Flexible multimode sensors based on hierarchical microstructures enable non-destructive grading of fruits in cold chain logistics

Abstract

In practical applications, flexible pressure sensors must demonstrate adequate sensitivity, durability, and the ability to detect both dynamic and static forces across a wide range. The objective of this study is to develop a flexible dual-mechanism piezoelectric/piezoresistive sensor (FDMPS) based on layered microstructures to enable versatile detection in real fruit sorting operations. The FDMPS consists of an upper layer featuring planar MXene electrodes on a PDMS film, a mid-layer comprising microstructured Ag electrodes on a PVDF-TrFE/Silica gel/ZnO film, and a lower layer with microstructured MXene electrodes on a PDMS film composition.

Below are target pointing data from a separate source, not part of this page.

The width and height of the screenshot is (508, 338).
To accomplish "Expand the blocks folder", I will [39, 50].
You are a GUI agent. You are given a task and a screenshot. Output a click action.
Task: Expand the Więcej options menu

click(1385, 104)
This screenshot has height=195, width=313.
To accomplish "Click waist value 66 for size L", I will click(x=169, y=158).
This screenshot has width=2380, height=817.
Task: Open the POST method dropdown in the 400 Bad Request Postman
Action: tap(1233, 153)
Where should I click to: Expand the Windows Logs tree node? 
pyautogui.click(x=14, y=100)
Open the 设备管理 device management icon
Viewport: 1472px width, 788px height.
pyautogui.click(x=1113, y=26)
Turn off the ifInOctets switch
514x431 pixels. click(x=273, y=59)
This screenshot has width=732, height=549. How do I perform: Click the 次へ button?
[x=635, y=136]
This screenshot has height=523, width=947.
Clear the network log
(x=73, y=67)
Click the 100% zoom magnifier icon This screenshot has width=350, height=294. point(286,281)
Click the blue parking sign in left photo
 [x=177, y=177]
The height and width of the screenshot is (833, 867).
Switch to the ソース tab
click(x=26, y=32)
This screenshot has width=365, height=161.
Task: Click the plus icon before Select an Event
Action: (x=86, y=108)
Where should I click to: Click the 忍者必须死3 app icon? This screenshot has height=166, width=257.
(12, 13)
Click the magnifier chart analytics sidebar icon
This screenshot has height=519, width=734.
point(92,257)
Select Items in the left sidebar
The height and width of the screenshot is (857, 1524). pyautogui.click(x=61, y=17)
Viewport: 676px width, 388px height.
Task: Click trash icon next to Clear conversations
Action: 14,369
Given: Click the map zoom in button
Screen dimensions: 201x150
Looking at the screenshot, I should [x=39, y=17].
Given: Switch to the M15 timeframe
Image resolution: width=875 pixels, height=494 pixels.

To ensure a secure fit, the three-layer structure is treated with APTES and plasma. All electrodes are produced using a pneumatic direct-write process, while the PDMS and piezoelectric films are created via a spin-coating process, making them suitable for large-scale production. The flexible FDMPS, with a 10 wt% ZnO content, achieves an optimal piezoelectric output of 3.6 V. Additionally, the FDMPS demonstrates excellent linearity (0.997), resistive sensitivity (23.65 kpa−1), and stability (5000 cycles). The incorporation of microstructures significantly enhances the performance of piezoelectric/piezoresistive sensing. Moreover, the FDMPS can accurately measure bending strain rate and angle within the ranges of 0–90°/s (with a sensitivity of 0.014 V/(°·s−1)) and 0–110° (with a sensitivity of 0.216/°), respectively. In a wireless, real-time mode, the FDMPS proves effective in monitoring the reciprocating motion of a robotic arm and assessing fruit ripeness during the grading process. This advancement promotes the development and application of precision agriculture and wearable sensing technologies.